::: Data provided

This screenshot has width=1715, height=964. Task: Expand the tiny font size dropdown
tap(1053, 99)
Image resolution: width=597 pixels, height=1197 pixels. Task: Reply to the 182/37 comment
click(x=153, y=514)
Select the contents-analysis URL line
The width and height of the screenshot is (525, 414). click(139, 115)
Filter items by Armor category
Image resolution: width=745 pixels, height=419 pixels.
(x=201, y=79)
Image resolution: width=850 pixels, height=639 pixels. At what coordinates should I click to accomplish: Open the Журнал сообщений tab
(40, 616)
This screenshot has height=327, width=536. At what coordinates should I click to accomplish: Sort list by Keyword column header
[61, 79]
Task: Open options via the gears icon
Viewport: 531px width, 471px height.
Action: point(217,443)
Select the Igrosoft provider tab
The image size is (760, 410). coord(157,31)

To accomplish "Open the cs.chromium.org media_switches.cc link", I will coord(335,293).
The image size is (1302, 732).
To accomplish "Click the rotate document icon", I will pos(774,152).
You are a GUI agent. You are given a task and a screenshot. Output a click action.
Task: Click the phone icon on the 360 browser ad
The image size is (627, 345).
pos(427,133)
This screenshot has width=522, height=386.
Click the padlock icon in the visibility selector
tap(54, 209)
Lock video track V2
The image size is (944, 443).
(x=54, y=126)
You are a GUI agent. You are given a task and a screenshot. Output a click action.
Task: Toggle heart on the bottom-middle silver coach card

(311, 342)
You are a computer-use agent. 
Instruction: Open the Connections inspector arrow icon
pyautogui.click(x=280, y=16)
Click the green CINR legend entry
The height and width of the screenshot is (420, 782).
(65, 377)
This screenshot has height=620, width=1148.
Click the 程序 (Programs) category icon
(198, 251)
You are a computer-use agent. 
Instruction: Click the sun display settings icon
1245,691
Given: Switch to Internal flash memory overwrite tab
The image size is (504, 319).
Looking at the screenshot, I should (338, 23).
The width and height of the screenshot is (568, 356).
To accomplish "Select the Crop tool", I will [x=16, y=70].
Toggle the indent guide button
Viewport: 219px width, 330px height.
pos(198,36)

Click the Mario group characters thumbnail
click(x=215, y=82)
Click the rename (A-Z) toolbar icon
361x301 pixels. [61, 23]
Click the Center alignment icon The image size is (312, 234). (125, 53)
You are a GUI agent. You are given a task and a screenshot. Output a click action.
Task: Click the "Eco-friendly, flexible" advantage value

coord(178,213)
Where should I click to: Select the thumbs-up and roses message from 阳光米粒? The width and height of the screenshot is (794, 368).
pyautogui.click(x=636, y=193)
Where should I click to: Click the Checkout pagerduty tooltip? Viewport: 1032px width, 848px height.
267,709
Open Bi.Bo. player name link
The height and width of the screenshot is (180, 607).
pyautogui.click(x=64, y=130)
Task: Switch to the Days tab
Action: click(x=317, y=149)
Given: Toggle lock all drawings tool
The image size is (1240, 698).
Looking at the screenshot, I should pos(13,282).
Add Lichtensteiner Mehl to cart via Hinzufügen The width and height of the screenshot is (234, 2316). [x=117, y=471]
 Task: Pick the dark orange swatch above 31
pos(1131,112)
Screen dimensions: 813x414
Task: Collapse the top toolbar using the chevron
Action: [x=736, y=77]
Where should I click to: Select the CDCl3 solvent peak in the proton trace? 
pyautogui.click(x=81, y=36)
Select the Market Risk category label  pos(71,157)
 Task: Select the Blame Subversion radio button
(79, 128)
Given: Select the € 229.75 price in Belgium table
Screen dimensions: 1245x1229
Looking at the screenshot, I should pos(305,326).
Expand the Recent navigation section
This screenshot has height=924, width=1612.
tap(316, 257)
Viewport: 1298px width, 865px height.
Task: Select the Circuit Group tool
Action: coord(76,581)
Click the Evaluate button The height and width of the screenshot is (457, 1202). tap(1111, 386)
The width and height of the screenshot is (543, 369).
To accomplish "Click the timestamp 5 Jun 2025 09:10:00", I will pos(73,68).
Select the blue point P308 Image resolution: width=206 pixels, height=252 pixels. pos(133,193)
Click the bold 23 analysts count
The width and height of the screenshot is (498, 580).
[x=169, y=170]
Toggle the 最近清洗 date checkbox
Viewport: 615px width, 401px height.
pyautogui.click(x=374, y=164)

::::::

Prompt
Only the lines above from the line with "The image size is (504, 319)." to the line with "Add Lichtensteiner Mehl", those two lines included, should be reproduced exactly.

Exercise response
The image size is (504, 319).
Looking at the screenshot, I should (338, 23).
The width and height of the screenshot is (568, 356).
To accomplish "Select the Crop tool", I will [x=16, y=70].
Toggle the indent guide button
Viewport: 219px width, 330px height.
pos(198,36)

Click the Mario group characters thumbnail
click(x=215, y=82)
Click the rename (A-Z) toolbar icon
361x301 pixels. [61, 23]
Click the Center alignment icon The image size is (312, 234). (125, 53)
You are a GUI agent. You are given a task and a screenshot. Output a click action.
Task: Click the "Eco-friendly, flexible" advantage value

coord(178,213)
Where should I click to: Select the thumbs-up and roses message from 阳光米粒? The width and height of the screenshot is (794, 368).
pyautogui.click(x=636, y=193)
Where should I click to: Click the Checkout pagerduty tooltip? Viewport: 1032px width, 848px height.
267,709
Open Bi.Bo. player name link
The height and width of the screenshot is (180, 607).
pyautogui.click(x=64, y=130)
Task: Switch to the Days tab
Action: click(x=317, y=149)
Given: Toggle lock all drawings tool
The image size is (1240, 698).
Looking at the screenshot, I should pos(13,282).
Add Lichtensteiner Mehl to cart via Hinzufügen The width and height of the screenshot is (234, 2316). [x=117, y=471]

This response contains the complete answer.